__What the task asks__
All lines in the records below that hold "will" are to be shown.

__Records provided__
########################################

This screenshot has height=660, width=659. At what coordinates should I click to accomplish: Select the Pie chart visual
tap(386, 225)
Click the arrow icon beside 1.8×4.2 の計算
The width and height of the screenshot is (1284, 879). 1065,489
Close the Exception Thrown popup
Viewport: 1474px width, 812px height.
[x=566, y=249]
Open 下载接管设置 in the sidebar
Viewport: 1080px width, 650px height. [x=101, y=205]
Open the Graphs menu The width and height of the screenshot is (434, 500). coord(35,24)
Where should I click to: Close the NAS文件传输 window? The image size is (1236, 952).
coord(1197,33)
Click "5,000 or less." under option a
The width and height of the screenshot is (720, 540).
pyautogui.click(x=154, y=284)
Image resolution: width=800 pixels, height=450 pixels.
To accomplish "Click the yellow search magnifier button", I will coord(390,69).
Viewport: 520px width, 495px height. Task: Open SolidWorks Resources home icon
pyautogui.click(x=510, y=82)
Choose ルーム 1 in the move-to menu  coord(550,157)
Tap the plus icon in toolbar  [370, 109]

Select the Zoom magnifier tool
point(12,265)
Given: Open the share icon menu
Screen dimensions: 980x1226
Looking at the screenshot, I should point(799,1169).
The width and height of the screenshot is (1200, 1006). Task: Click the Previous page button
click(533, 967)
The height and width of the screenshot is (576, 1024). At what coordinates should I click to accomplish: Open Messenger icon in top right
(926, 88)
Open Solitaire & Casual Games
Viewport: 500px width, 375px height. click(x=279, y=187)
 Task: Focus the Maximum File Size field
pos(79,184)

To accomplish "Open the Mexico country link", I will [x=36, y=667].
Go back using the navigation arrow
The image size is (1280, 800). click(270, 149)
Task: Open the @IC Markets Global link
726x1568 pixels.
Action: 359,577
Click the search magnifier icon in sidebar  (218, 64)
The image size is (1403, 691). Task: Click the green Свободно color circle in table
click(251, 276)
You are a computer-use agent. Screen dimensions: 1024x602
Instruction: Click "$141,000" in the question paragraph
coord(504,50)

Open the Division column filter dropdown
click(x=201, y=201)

########################################

__Written answer__
To accomplish "Click the yellow search magnifier button", I will coord(390,69).
To accomplish "Open the Mexico country link", I will [x=36, y=667].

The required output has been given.